Repeat each record below exactly, omitting whatever pictures appear in it.

Pixel coordinate grounding data:

* * * * *

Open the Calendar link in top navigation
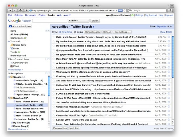Image resolution: width=183 pixels, height=137 pixels. pyautogui.click(x=19, y=15)
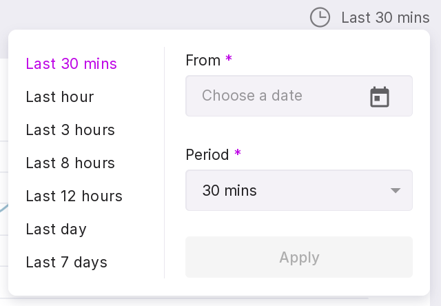
Task: Click the required asterisk next to Period
Action: (x=238, y=154)
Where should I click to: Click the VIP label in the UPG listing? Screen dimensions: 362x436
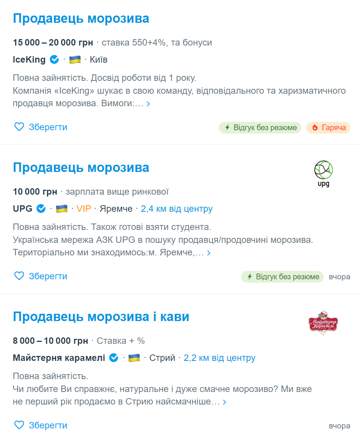click(x=84, y=208)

* * * * *

YOUR RESPONSE
Open the Calendar link in top navigation
Image resolution: width=183 pixels, height=137 pixels. pyautogui.click(x=19, y=15)
Task: Click the required asterisk next to Period
Action: (x=238, y=154)
Where should I click to: Click the VIP label in the UPG listing? Screen dimensions: 362x436
click(x=84, y=208)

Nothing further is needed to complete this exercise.